バイデン氏には「憲法14条」という「伝家の宝刀」があるが...
一方、明るい材料もあると指摘するのは、米州住友商事ワシントン事務所調査部長の渡辺亮司氏だ。同氏はヤフーニュースコメント欄で、
「今やバイデン政権はすべての行動を2024年大統領選への影響に基づき判断。債務上限問題の対応を誤れば、経済悪化で自らの再選を阻むリスクがある。本日のバイデン氏とビッグ・フォー(上下両院の民主党・共和党トップ4人)の会談成果は、協議を継続することに合意したことのみ。これまでバイデン氏は交渉を拒否していたことからも、Xデーが迫るなか、協議継続は好材料」
と指摘。そして、今後の展開をこう予想した。
「デフォルトに陥ることもいとわない下院共和党の保守強硬派の票をマッカーシー下院議長は頼りにせず、下院民主党議員の一部の協力を得てデフォルト回避の可能性も高まっている。
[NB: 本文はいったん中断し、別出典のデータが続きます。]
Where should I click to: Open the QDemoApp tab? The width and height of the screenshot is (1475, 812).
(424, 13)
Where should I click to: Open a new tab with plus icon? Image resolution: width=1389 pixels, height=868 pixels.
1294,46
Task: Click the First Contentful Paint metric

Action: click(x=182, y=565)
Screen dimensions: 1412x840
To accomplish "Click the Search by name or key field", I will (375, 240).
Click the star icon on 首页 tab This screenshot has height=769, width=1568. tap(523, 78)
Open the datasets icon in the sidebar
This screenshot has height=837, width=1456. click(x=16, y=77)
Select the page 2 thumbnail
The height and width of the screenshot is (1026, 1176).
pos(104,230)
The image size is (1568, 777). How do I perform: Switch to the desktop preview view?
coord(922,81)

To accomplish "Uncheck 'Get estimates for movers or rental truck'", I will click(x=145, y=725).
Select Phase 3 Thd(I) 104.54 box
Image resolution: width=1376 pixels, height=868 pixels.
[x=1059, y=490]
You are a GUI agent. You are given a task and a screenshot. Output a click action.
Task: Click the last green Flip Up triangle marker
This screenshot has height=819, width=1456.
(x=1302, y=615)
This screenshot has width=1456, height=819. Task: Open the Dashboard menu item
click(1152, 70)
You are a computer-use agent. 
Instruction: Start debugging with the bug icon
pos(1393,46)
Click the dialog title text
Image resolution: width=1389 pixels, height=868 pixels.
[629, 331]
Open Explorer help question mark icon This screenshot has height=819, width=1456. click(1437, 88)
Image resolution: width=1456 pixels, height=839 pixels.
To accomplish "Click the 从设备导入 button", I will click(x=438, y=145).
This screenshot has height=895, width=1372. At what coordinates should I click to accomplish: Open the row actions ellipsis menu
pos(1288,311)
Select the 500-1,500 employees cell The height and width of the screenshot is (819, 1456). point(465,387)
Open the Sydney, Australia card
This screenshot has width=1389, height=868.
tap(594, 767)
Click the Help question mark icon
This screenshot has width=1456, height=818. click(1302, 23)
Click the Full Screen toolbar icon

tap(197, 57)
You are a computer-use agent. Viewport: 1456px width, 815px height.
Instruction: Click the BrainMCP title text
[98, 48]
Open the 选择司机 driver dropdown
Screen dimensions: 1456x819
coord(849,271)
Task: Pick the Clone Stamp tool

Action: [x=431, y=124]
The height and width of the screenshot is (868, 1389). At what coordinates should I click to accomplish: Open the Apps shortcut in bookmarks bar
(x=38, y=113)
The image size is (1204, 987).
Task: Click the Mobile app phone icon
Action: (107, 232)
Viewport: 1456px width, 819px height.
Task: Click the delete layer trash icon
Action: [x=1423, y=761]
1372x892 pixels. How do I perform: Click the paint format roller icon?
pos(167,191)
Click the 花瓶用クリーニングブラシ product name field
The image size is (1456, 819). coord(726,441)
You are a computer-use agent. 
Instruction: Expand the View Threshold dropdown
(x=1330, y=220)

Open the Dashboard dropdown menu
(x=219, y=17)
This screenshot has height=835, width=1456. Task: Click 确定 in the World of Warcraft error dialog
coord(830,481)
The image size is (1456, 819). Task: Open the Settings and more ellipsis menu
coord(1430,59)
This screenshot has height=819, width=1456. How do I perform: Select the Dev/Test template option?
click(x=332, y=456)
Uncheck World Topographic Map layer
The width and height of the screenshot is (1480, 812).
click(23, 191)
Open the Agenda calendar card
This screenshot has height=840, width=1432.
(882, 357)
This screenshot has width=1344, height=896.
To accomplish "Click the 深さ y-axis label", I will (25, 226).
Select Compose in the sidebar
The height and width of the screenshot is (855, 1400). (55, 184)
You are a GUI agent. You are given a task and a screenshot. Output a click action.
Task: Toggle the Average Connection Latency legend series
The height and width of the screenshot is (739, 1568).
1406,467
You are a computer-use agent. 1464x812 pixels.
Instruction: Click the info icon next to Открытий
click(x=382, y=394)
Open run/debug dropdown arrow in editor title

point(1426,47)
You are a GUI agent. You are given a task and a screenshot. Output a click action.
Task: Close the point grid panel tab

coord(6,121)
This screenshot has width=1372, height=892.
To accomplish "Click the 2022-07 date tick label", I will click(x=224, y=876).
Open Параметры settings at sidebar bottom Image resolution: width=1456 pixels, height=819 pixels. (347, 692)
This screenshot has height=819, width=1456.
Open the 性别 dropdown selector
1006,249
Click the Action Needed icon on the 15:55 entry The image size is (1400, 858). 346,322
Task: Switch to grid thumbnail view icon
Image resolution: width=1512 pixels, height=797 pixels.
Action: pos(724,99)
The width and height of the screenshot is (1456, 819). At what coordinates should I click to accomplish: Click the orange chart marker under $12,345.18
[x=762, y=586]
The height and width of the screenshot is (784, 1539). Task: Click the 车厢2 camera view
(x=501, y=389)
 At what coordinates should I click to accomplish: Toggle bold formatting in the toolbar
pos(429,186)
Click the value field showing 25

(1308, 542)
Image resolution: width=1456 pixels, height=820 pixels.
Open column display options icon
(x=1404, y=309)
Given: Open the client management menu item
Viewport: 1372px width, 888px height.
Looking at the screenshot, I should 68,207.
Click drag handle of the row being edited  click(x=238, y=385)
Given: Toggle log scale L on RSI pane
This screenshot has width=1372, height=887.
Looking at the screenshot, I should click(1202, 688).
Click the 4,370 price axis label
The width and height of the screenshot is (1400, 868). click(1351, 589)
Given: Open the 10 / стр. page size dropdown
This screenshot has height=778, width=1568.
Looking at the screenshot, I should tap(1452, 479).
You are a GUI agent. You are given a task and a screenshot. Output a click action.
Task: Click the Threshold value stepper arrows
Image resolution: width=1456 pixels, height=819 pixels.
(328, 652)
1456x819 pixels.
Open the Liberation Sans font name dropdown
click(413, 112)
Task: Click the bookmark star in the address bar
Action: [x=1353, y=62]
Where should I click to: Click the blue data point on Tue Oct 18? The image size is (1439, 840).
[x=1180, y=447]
だが、その選択では同氏は保守強硬派により議長職解任に追い込まれるかもしれない。なお、憲法修正第14条を大統領が発動し、デフォルトを回避する手法も議論が活発化している」
実は、米国憲法修正第14条第4項には、「法律により授権された合衆国の公の債務の効力は、(中略)これを争うことはできない」との条文がある。これを根拠に、法定債務上限を超えて政府は国債発行を継続できるとする憲法学者もいる。
つまり、大統領にとって「伝家の宝刀」になるわけだが、これについては憲法学界でも政界でも見解が分かれている。
イエレン財務長官は、「債務上限問題は議会で解決されるべき問題である」として、仮に国債発行をめぐり大統領が宝刀を抜けば、違憲か合憲かの大論争になり、「米国は憲法上の危機に直面する」と警鐘を鳴らしているのだ。